My Partner & Lung Cancer

My partner (we have been together thirty years) has Stage 3-B, non-small-cell lung cancer that was growing into his airway and he has just had a Y-shaped stent implanted to help him breath.

He is only 49 and is going through all the complex emotions (as am i) that accompany the terror of the rollarcoaster that is cancer.

We are waiting for his treatments to start and at least now he will be able to breath while having his radio/chemotherapy. He has a lot of fight in him but gets very deflated when he hears the statistics associated with the situation he's going through.

  • Hello An72

    I'm so sorry to hear that your partner has been diagnosed with lung cancer. It really is a rollercoaster when you're given a cancer diagnosis and I hope that you both have lots of support around you from family and friends as well as the health professionals. 

    It's good to hear that he's finding it easier to breathe since the stent was fitted. Hopefully, it won't be too long until treatment starts. It's good to hear that he's approaching this with a positive attitude but completely understandable that there are times when he feels deflated. Again, that rollercoaster really will take you both on an emotional ride. 

    Sometimes it can help to talk with someone about how you're feeling. It's worth asking his clinical nurse specialist what support is available in your local area. It may be that there is a Maggie's centre where you can access support or another similar organisation. If you'd like to talk with one of our nurses at any point you're welcome to call them on 0808 800 4040, Monday to Friday 9am to 5pm. I know they will be happy to listen and offer any advice, information, and support they can. 

    Keep in touch An72 and let us know how you're both doing. We're here to listen and offer any support we can. 

    Best wishes to you both, 
    Jenn
    Cancer Chat moderator 

  • The rollarcoaster ride continues.

    Nearly everything my partner reads is doom and gloom, and yet we've been told there are some really good targeted therapies out there. 

    He's still fighting but he's becoming more and more disheartened every day.

    He's starting radiotherapy on the 29th of this month and he's been fitted with a head/neck mould so they can target the cancer accurately. 
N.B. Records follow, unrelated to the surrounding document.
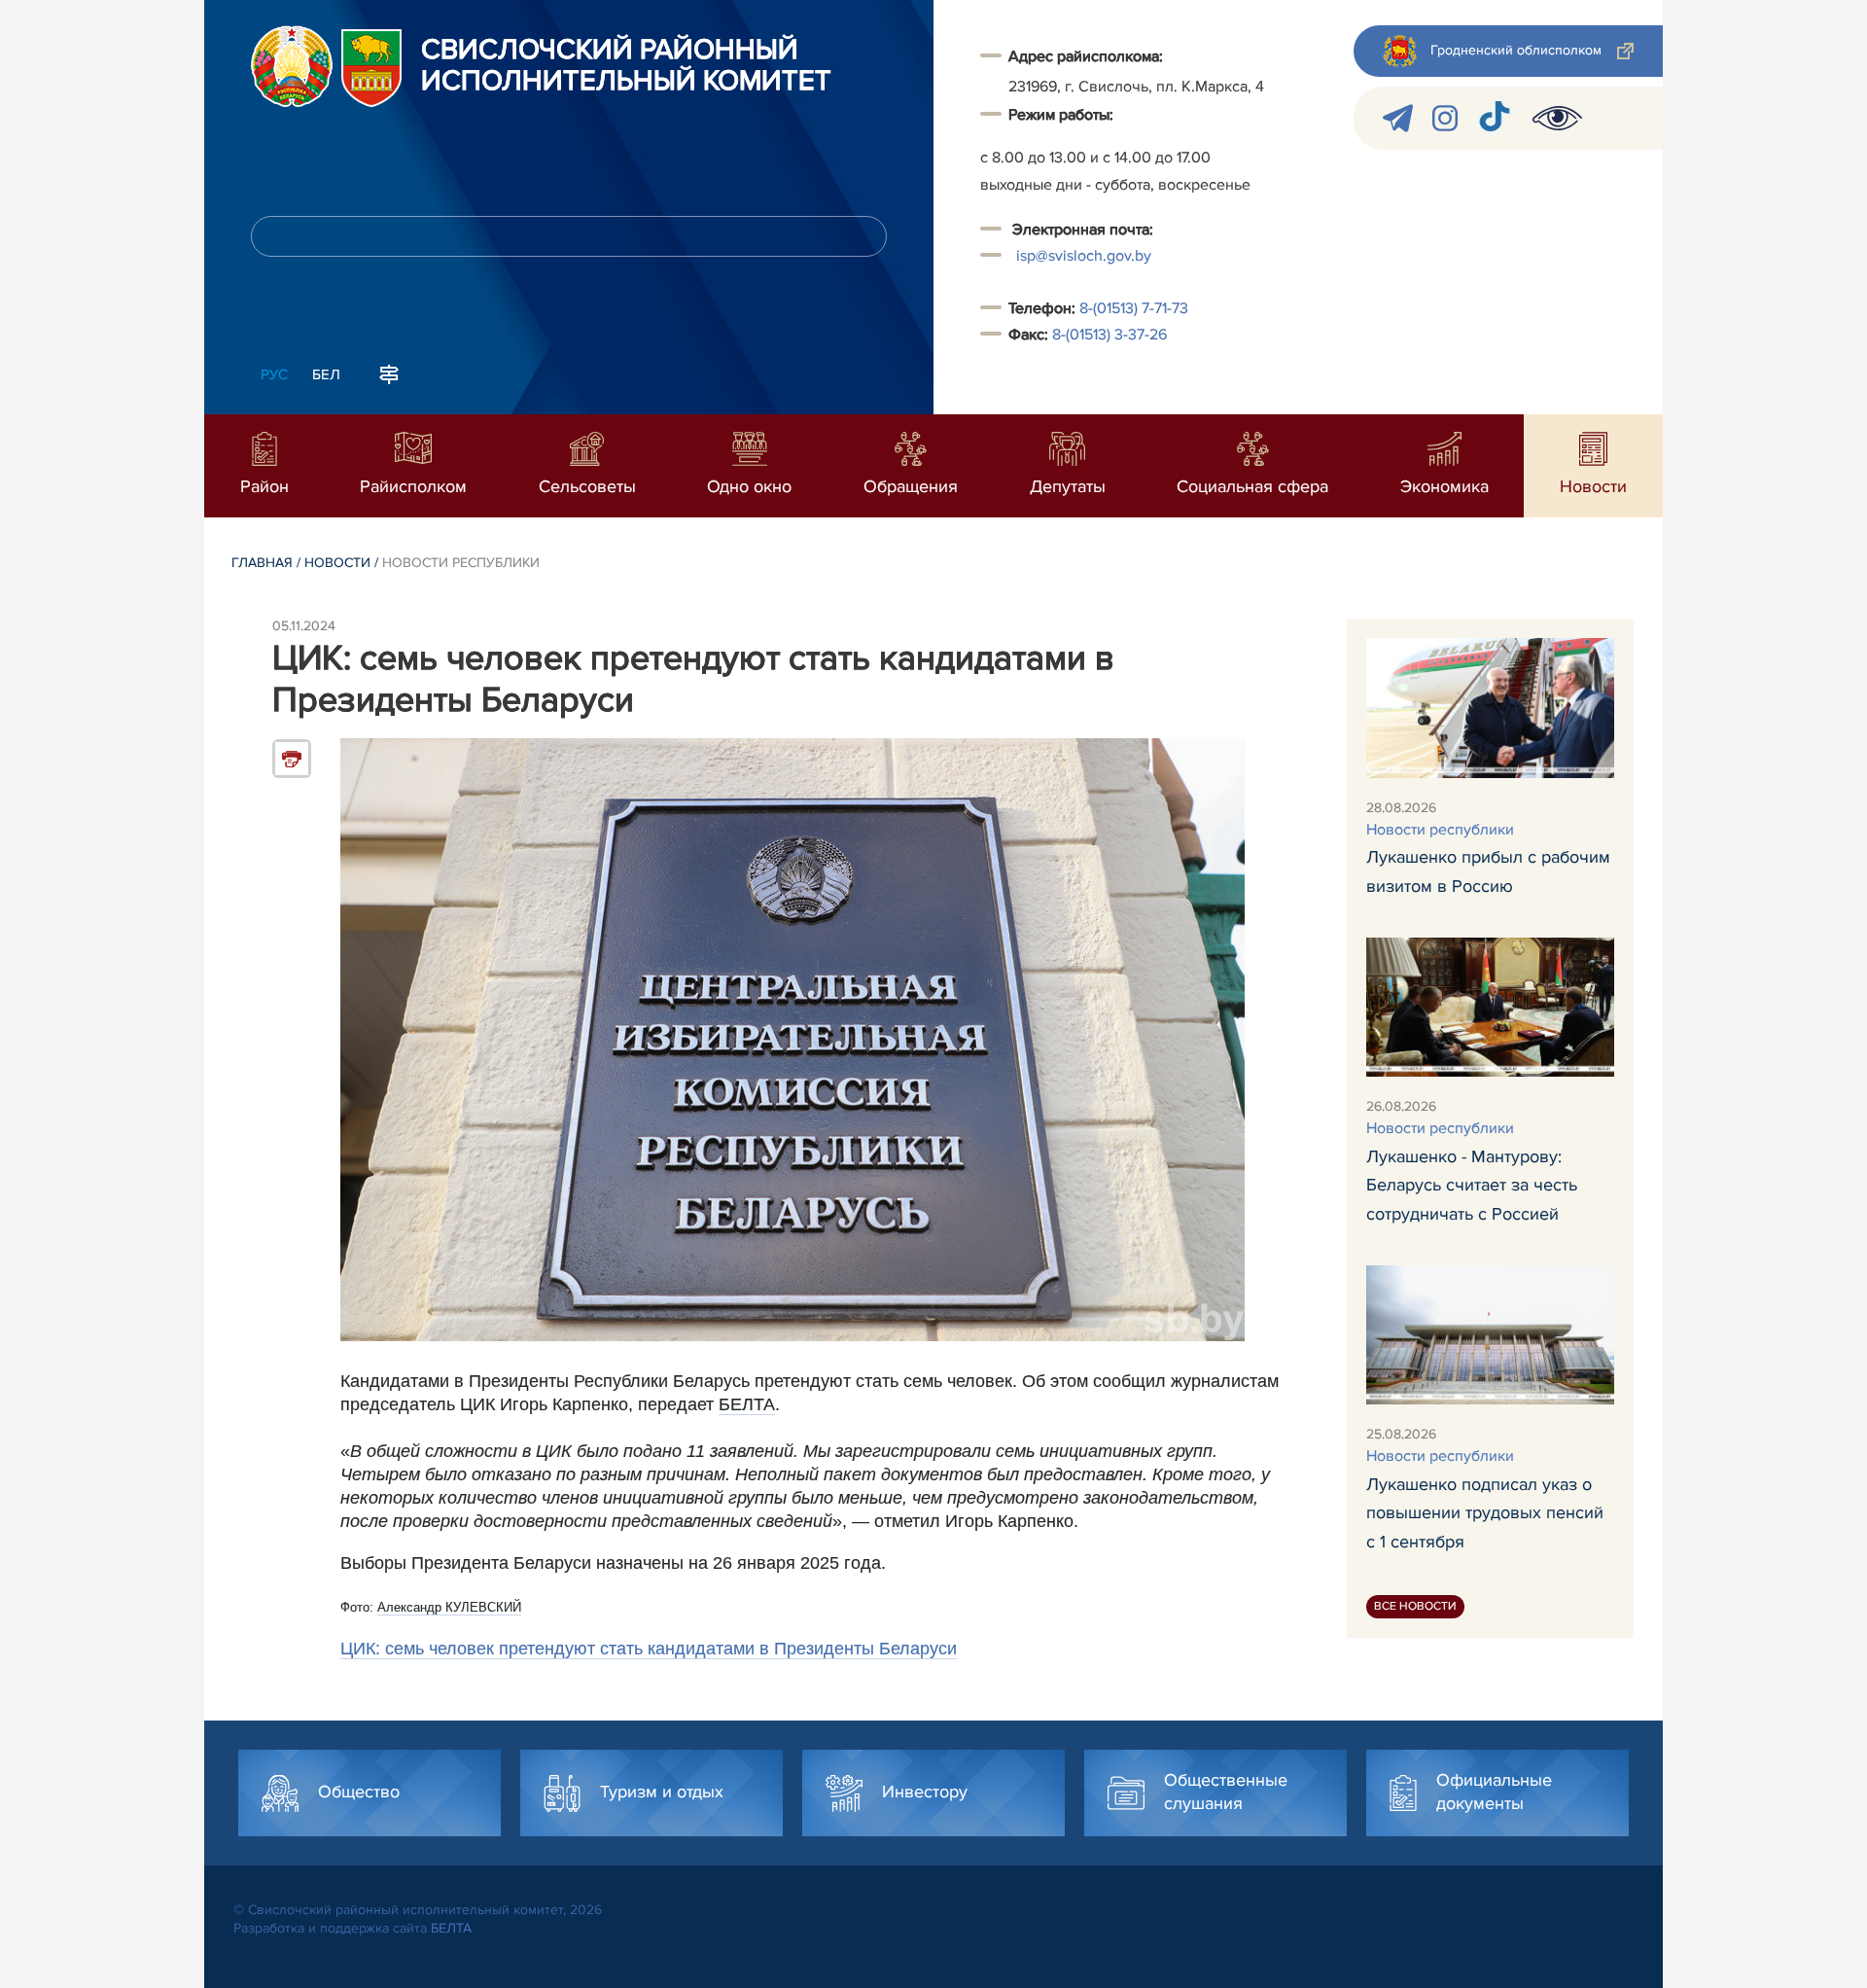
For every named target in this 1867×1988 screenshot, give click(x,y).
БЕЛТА (747, 1404)
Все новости (1415, 1605)
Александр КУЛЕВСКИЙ (449, 1607)
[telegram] (1398, 118)
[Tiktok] (1495, 118)
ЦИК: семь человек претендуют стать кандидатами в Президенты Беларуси (648, 1648)
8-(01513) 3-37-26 (1109, 334)
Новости (337, 562)
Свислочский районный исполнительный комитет (626, 66)
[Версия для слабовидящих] (1557, 118)
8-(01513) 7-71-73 (1133, 308)
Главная (262, 562)
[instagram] (1445, 118)
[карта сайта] (389, 372)
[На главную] (292, 66)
    I just don't know what to say to him when he has a bad day, apart from reassuring him that he's allowed to have bad days.

    I'm trying to be as positive as I can, but he gets so negative, it breaks my heart.

  • Sounds like you're doing the right thing in reassuring him. First advice is never google stuff. If you have to read something, make sure it's a trusted and legitimate (NHS) source. I guess it's a balance between understanding and head in sand. For me, I only read up (or my wife did - she's medical) when the docs/nurses told me something and I wanted to know a bit more.

    But statistics are just that, don't fit everyone and you never can tell what is going to happen. Everyone is completely different. Although I'm a natural worrier, I had a positive outlook for fighting cancer - with my focus being able to enjoy spending time playing with my kids and being with my wife. We fought it together.

    I would try and get to him to focus on something post chemo/radio. But set targets for while he's having that treatment. I liked to tick of each day and it was nice to get to the end of the week (especially when i got 'weekends off' the oral chemo). He is defo going to have down days. But I'm absolutely convinced, a positive frame of mind to go with your fight is one of the biggest things you co do to beat cancer.